Records from a data source:
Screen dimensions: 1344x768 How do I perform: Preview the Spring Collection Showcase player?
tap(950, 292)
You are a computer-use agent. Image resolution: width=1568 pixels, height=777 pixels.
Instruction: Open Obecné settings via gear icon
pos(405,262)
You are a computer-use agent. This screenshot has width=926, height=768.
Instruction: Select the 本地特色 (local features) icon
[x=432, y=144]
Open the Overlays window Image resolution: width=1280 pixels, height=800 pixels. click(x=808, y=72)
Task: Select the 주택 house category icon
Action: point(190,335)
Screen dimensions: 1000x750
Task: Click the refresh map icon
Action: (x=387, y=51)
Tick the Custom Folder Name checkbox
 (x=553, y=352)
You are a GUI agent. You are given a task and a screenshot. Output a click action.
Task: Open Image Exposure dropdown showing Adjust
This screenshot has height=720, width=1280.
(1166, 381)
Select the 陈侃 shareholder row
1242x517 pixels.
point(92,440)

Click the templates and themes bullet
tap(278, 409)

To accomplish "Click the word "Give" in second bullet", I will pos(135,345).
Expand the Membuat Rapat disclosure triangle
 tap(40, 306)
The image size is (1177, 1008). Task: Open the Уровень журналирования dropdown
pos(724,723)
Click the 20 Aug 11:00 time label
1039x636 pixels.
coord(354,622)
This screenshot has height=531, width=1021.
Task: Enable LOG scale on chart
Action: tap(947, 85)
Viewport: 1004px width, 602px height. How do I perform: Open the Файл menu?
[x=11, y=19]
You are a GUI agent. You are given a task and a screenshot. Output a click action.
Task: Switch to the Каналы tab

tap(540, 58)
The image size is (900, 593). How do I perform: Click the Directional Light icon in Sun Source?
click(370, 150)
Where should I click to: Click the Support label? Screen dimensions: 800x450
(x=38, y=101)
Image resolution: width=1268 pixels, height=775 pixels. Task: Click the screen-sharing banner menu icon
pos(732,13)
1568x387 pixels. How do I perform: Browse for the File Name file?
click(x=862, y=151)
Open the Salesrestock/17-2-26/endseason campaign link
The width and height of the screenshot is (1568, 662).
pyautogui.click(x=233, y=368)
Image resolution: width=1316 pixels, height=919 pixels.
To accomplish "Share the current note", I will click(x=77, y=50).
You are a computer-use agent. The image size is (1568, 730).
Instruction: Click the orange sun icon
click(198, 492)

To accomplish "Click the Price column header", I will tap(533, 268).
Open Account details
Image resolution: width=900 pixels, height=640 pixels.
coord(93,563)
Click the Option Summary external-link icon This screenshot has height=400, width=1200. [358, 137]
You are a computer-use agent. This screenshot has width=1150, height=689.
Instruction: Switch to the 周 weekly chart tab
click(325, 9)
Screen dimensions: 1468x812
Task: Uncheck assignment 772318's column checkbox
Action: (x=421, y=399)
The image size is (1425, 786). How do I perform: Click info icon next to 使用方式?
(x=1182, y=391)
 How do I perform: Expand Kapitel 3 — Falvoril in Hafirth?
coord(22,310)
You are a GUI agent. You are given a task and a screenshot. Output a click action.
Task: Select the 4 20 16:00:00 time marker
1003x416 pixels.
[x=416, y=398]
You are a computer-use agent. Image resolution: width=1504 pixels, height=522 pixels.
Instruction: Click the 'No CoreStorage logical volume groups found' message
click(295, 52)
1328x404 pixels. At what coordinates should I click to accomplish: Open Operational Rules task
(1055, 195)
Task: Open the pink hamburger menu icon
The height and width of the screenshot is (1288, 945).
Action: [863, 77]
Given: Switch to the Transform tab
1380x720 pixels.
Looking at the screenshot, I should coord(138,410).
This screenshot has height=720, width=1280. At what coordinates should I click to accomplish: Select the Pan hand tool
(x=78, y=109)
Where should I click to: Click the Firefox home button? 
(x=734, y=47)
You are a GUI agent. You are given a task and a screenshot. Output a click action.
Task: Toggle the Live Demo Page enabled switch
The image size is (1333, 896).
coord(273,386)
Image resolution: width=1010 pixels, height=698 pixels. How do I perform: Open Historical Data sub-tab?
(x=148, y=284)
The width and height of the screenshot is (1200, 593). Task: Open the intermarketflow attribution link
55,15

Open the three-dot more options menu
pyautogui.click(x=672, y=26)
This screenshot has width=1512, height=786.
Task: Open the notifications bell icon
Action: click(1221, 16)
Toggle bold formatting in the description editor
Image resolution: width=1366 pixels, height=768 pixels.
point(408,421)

ACTION ITEM:
Above are the records; from them, give again exactly the lines from the one containing "How do I perform: Expand" to the one containing "You are a computer-use agent. Image resolution: width=1504", both lines included, and nothing more.

SOLUTION FOR THIS EXERCISE:
 How do I perform: Expand Kapitel 3 — Falvoril in Hafirth?
coord(22,310)
You are a GUI agent. You are given a task and a screenshot. Output a click action.
Task: Select the 4 20 16:00:00 time marker
1003x416 pixels.
[x=416, y=398]
You are a computer-use agent. Image resolution: width=1504 pixels, height=522 pixels.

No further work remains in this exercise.